ELEVEN things you should know about filing of your Income Tax return


  1. Declare your entire income. In the Income Tax Return form there is a separate section for declaring exempt income also. Income like interest on Public Provident Fund, interest on tax free bonds, dividend on equity shares etc is exempt from tax but this also needs to be declared
  2. Income of minors is taxable in the hands of the parent having higher income. For instance you have made a Fixed Deposit in a bank in the name of your minor son. Income on the FD will be added to the income of mother or father whoever has higher income. A deduction of only Rs 1500 is allowed.
  3. Income earned by spouse on money/assets transferred is taxable in your hands. For instance you have gifted your spouse Rs 5 lakhs and an FD is made. Interest earned by your spouse has to be added to your income. Same thing applies for assets/money transferred to your daughter in law. Provision doesnot apply to money transferred to son in law ( because no body would like to do that ?).
  4. You can transfer money/assets to your parents and income earned on this would not be clubbed with your income. Similarly income earned by your major children from money / assets gifted would be taxed in their hands and not yours.

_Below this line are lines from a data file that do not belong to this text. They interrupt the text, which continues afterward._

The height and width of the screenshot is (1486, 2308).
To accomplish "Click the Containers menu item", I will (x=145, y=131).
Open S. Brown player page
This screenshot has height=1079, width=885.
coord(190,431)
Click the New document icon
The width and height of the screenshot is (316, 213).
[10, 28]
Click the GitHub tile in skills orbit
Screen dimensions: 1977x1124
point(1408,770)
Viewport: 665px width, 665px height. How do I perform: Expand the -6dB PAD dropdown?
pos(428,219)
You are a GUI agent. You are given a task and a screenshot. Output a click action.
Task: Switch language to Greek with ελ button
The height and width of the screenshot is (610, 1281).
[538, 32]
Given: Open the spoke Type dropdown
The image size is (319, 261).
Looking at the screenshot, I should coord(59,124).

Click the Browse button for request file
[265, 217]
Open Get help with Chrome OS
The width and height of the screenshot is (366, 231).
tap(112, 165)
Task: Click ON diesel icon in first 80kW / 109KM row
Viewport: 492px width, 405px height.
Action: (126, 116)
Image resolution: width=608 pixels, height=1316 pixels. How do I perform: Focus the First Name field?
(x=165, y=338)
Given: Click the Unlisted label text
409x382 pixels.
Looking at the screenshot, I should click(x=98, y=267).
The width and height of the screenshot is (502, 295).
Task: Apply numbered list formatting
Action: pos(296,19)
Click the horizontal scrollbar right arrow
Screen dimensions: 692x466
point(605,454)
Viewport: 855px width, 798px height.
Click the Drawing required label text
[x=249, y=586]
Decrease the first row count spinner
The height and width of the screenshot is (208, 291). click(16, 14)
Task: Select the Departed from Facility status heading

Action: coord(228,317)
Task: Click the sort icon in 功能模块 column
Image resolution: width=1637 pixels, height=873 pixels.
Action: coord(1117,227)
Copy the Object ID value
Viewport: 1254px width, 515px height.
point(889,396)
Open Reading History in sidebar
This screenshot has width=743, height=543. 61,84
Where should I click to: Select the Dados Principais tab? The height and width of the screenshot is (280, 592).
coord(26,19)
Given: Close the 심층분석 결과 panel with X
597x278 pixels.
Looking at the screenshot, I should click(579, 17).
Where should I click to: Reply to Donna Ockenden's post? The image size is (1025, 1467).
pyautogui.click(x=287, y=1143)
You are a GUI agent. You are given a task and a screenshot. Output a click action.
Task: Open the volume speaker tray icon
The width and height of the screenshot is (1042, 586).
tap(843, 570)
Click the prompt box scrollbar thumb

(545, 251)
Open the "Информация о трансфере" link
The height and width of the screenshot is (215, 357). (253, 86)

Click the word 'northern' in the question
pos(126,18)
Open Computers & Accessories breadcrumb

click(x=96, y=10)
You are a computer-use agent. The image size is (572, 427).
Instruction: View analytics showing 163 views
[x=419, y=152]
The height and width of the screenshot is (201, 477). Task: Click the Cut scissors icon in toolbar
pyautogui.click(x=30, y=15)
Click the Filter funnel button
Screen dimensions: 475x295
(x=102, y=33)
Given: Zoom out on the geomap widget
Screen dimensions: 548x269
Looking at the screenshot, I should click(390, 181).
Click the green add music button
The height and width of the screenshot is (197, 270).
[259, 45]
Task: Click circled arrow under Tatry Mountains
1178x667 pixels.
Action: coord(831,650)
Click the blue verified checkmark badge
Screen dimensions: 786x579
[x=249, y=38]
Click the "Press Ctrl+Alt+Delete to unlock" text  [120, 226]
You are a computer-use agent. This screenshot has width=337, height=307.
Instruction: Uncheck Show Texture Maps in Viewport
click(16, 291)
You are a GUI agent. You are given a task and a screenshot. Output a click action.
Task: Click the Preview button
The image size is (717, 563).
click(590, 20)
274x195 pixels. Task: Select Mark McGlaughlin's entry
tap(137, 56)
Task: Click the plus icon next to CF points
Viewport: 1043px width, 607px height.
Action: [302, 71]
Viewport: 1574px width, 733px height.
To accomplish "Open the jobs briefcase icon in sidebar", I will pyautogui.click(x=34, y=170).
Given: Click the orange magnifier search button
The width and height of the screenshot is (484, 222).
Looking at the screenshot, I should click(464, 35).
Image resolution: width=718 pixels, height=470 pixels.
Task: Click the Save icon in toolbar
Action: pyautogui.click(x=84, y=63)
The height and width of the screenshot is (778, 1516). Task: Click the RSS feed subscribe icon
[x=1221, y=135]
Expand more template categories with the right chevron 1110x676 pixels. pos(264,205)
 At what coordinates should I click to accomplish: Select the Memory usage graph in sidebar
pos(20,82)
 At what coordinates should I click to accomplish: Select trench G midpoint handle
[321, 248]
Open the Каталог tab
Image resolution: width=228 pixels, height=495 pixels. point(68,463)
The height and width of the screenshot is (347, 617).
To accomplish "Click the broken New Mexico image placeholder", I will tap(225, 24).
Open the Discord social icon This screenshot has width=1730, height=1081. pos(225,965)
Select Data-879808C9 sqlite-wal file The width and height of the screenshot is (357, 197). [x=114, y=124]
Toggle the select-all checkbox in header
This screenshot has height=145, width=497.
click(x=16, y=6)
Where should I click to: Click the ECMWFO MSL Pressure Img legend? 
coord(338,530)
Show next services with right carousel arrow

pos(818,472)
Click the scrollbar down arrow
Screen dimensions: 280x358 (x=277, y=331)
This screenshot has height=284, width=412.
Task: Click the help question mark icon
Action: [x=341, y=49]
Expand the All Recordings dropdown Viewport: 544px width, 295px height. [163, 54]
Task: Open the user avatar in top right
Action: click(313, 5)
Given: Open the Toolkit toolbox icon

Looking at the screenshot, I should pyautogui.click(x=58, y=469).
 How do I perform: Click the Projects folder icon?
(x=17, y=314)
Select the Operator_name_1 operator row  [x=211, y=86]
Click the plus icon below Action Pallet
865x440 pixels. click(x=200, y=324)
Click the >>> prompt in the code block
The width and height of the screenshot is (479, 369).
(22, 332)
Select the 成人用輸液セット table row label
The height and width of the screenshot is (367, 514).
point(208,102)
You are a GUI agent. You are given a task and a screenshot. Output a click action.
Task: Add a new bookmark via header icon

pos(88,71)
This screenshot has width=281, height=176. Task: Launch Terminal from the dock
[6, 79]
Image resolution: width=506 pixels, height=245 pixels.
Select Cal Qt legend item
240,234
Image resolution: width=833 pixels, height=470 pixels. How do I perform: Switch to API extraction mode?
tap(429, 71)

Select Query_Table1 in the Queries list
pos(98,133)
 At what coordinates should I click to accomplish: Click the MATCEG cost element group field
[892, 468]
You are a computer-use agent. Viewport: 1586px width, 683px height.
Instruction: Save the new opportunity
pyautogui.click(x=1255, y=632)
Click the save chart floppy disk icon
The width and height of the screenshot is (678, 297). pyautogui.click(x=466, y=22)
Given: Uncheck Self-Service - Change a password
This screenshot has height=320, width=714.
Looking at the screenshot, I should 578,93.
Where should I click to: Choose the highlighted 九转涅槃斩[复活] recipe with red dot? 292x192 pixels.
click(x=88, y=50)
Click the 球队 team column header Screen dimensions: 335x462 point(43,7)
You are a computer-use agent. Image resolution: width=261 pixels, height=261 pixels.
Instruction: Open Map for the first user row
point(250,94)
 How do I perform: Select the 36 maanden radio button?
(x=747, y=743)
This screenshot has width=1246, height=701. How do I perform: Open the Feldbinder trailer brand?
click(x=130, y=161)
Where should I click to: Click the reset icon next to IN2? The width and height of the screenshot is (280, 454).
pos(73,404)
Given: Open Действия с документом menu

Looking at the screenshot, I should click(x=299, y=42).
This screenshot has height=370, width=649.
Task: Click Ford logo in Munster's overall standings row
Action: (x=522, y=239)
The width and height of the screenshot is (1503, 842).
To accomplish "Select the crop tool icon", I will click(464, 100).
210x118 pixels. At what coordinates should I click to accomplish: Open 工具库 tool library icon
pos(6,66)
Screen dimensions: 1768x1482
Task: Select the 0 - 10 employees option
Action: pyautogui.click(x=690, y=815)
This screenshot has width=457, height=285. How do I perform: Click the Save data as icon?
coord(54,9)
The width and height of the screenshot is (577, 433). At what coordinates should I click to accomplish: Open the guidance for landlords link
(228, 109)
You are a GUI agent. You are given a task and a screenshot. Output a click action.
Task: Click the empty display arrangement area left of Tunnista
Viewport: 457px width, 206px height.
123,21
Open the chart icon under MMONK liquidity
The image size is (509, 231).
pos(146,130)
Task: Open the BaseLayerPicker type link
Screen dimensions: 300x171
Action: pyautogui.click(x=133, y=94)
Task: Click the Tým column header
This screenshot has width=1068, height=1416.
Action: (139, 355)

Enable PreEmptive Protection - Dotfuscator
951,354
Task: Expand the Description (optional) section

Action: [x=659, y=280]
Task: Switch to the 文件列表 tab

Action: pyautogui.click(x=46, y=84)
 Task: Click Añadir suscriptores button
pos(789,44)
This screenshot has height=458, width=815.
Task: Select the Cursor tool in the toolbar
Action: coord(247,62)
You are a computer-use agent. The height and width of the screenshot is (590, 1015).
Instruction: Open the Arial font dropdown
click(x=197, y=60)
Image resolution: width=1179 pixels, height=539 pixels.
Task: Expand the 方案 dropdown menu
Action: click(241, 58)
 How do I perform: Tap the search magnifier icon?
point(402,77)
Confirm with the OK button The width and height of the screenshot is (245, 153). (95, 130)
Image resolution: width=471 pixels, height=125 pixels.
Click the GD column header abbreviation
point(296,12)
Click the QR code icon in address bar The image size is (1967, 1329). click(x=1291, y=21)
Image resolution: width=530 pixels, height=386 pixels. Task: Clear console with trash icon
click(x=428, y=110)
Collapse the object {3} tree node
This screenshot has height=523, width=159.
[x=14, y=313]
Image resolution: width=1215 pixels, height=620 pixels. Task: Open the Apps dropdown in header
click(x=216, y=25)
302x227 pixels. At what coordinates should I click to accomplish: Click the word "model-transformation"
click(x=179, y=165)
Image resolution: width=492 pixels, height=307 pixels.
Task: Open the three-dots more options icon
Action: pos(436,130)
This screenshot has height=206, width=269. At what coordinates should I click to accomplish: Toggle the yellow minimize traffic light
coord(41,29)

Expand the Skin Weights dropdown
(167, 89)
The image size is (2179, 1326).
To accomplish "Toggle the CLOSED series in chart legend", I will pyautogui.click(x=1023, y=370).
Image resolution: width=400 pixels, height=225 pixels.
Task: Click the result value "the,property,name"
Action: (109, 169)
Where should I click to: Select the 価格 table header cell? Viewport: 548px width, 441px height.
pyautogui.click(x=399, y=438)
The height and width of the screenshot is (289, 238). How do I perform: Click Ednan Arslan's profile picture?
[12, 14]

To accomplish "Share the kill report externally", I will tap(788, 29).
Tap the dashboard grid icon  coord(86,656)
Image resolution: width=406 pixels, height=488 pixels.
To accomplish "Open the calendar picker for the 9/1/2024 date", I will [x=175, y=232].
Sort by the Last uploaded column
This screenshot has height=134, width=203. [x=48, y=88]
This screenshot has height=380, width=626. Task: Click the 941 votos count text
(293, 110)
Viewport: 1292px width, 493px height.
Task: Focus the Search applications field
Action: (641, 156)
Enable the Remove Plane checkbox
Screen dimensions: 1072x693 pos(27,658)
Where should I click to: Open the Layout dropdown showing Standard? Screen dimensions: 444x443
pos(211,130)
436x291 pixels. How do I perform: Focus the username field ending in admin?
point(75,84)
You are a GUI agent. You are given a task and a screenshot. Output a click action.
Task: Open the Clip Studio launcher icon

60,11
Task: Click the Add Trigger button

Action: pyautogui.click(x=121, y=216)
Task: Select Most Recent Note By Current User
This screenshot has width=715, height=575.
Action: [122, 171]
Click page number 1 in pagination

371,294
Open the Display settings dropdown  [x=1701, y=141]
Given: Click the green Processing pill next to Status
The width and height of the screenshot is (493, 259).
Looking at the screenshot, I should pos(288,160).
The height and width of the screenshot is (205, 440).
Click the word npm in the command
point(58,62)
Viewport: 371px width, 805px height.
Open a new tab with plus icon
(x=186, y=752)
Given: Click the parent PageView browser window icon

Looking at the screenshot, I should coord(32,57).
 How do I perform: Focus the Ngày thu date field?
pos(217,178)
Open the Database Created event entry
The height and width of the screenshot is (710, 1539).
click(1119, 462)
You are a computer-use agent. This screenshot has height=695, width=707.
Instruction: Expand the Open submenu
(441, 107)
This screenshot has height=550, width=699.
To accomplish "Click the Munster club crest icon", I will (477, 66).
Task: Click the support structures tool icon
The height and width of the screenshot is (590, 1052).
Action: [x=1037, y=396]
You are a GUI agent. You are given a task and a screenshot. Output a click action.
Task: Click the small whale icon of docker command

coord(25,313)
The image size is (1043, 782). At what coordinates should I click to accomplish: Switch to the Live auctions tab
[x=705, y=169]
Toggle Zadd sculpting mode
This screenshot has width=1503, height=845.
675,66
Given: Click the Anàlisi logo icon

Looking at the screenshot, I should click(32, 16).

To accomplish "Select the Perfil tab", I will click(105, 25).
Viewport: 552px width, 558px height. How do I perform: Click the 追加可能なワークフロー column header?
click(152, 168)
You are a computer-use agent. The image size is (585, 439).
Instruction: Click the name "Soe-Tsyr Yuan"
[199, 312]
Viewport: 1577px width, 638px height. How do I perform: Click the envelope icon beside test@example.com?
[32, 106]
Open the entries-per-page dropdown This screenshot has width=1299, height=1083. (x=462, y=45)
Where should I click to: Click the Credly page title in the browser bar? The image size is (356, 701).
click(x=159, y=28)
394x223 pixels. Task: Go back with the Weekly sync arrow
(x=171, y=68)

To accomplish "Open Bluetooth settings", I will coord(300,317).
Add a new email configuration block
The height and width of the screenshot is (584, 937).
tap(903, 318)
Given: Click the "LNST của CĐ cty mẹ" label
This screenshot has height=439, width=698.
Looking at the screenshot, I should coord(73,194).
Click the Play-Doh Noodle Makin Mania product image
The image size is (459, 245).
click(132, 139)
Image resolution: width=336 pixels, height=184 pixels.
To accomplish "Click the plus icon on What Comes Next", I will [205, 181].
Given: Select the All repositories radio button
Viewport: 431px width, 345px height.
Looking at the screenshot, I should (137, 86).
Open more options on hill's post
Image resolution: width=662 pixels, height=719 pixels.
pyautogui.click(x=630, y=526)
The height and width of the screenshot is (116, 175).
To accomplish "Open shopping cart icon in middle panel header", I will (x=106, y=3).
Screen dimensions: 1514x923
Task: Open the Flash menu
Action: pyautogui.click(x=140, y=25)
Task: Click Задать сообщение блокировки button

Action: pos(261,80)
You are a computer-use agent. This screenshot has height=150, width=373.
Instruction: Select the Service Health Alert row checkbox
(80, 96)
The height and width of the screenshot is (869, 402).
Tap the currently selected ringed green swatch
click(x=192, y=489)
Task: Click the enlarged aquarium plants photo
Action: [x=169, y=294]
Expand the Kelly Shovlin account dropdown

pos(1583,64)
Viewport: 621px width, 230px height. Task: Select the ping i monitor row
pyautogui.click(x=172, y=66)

  5. Interest earned on Post Office MIS, National Savings Certificates, deposits with cooperative banks or societies including employees benefit or thrift societies is taxable.
  6. Before filing your return you must check your Form No 26AS on the income tax site as it will have details of income earned by you as well as tax deducted at source by different parties. You file your return and subsequently it turns out that some amounts appearing in Form No 26AS donot appear in your return, the department will send you a notice or your return could be picked up for scrutiny.
  7. If any income is not offered to tax, the department can go back about 7 years and reopen your case. In some cases it can go back 10 years and for any foreign assets the time limit is 16 years.
  8. If you have changed your employment during the year, income from both the employers has to be clubbed for taxation. You will get basic deduction of Rs 2.50 lakhs only once and therefore, in most of the cases, some more tax will be payable at the time of filing return.
  9. Even if tax is fully deducted out of your salary or interest income, you need to file your return of income if you have crossed the basic exemption limit ( without considering deductions U/s 80 C or other sections).
  10. Last date for filing returns in non tax audit cases is July 31st and it is advisable to file your return before the due date.
  11. Temples, Mosques, churches and charitable entities are not only required to file return of income but they are also required to obtain registration U/s 12A of the Income Tax Act. Unregistered entities would get taxed on their gross earnings ( and not net income after expenses ) at maximum marginal rate without any basic exemption.